A probation officer, a parole officer, a peace officer of this state, or an employee of the department other than a probation or parole officer who is authorized by the director to arrest parole violators may arrest without a warrant and detain in any jail of this state a paroled prisoner, if the probation officer, parole officer, peace officer, or authorized departmental employee has reasonable grounds to believe that the prisoner has violated parole or a warrant has been issued for his or her return under [MCL 791.238]. [Emphasis added.]
Under this section, once the parole officials have issued an arrest warrant under MCL 791.238 for the parole violation or have reasonable grounds for suspecting a violation, the named officials can arrest the parolee or detain the paroled prisoner in jail or both. Under MCL 791.239, parole officials may seek detention of a parolee who has already been arrested on new charges, as occurred here.16 As Judge Cameron described in his concurring opinion, in these circumstances the MDOC issues a parole detainer ordering the jail to detain parolees who are already in the jail.17 The parole detainer in the present case, for example, was addressed to the “Monroe County Jail” and stated that “[p]ursuant to Section 39 of Act. No. 314, Public Acts of 1982 [i.e., MCL 791.239], please detain in your custody until further notice the parolee named below [i.e., defendant].”

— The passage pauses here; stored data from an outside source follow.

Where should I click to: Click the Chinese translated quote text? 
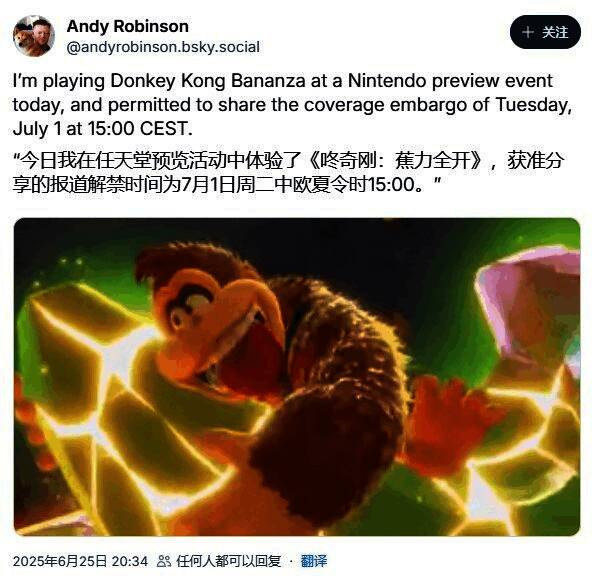pyautogui.click(x=288, y=173)
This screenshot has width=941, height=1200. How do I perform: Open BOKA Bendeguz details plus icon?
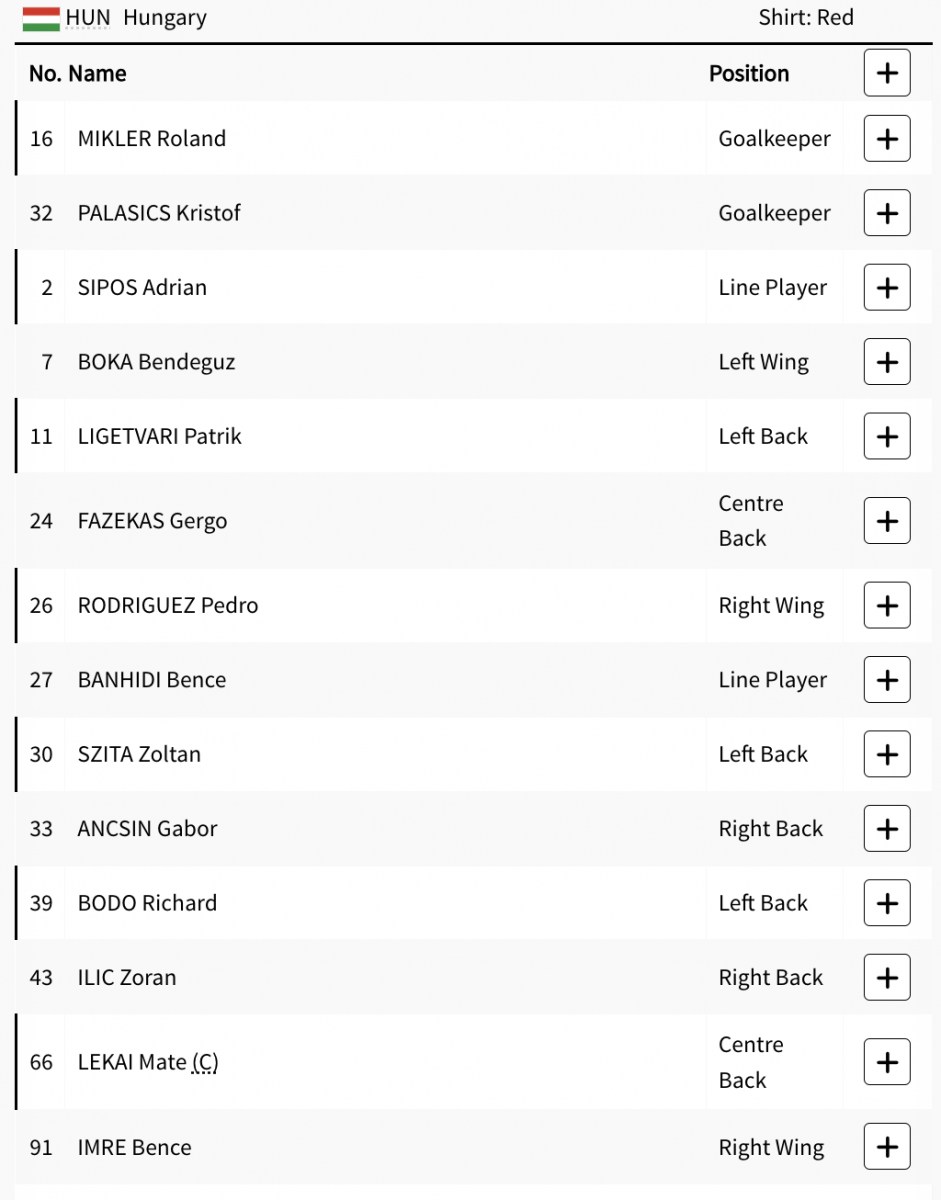point(887,362)
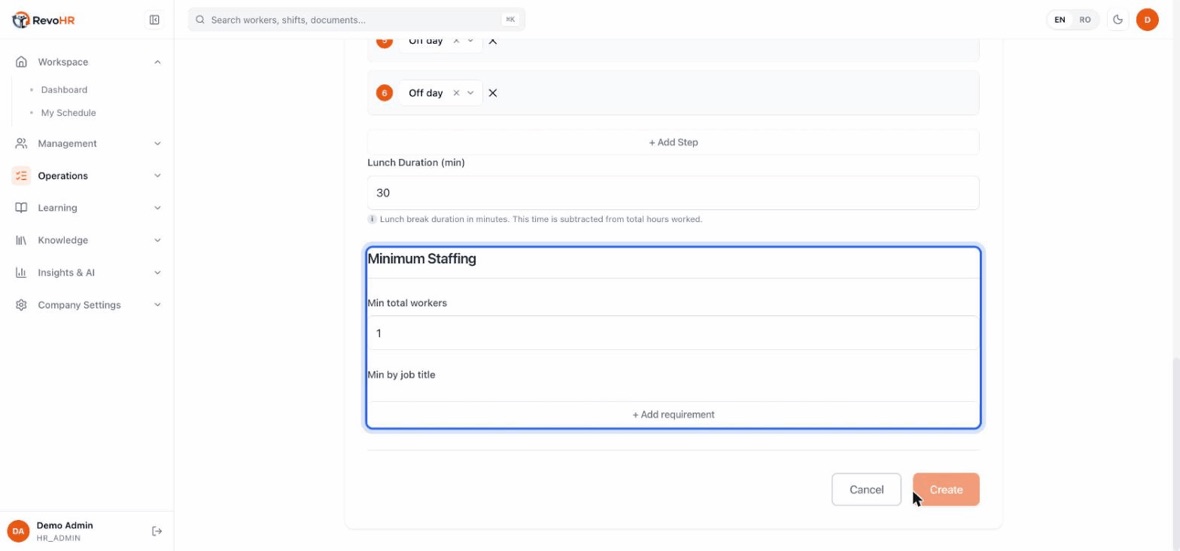Viewport: 1180px width, 551px height.
Task: Add a job title requirement
Action: [674, 414]
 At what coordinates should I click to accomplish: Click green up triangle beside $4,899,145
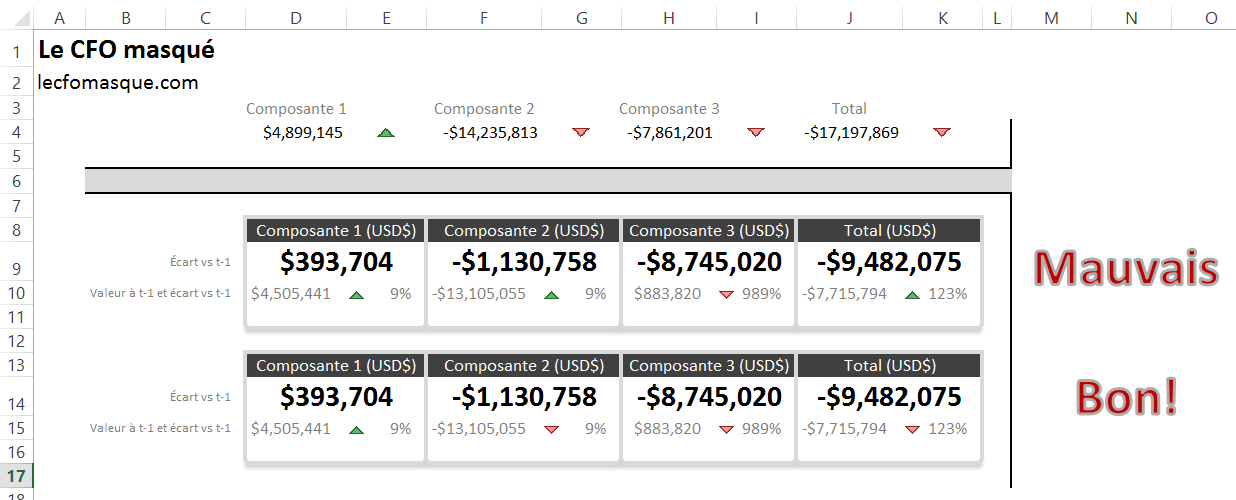(x=385, y=133)
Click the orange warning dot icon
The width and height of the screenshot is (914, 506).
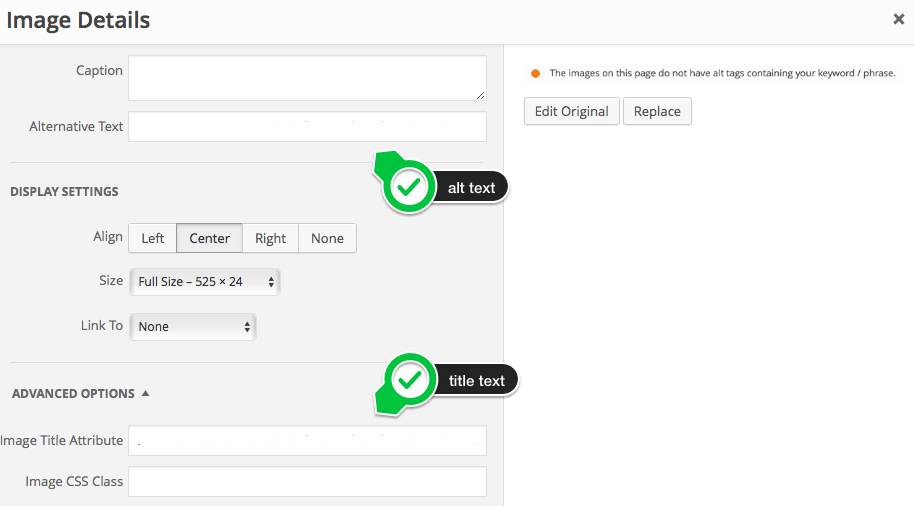(x=535, y=73)
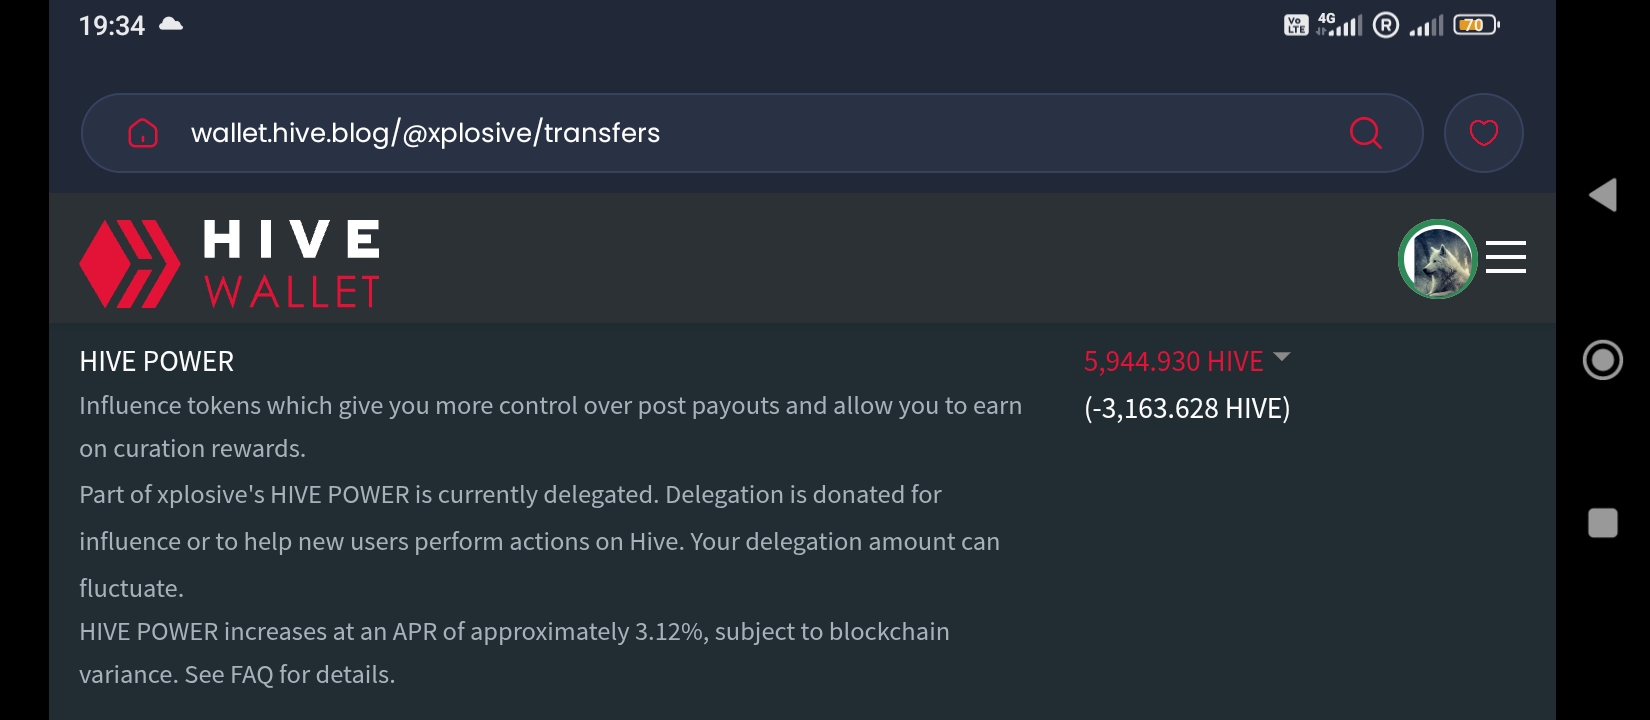The height and width of the screenshot is (720, 1650).
Task: Click the red Hive diamond logo
Action: click(x=129, y=264)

Until the MDOC issued that detainer in the instant case, defendant spent a total of 17 days in jail. Because this portion of defendant's jail time resulted solely from his inability to furnish bond, all the requirements of the jail-credit statute, MCL 769.11b, were met and he is entitled to credit for those 17 days. But when the MDOC issued the detainer, the Monroe County Jail was authorized under MCL 791.239 to detain defendant on different grounds altogether. At that point, defendant was held in jail not because of any bond determination on the new criminal charges but because MDOC officials ordered him to be held on the basis of the suspected parole violation (which, in this case, was the same conduct that led to the new charges).18 From that time, the terms of the jail-credit statute were not met, and his entitlement to credit under that statute ended.19
Nothing in Idziak precludes this straightforward application of the statutes. In fact, Idziak’s logic supports our conclusion here. Our opinion in that case analyzed a different parolee-detention statute under different facts. The statute at issue in Idziak was MCL 791.238, which provides another way for MDOC parole officials to have a parolee detained in jail:
(1) Each prisoner on parole shall remain in the legal custody and under the control of the department. The deputy director of the bureau of field services, upon a showing of probable violation of parole, may issue a warrant for the return of any paroled prisoner. Pending a hearing upon any charge of parole violation, the prisoner shall remain incarcerated.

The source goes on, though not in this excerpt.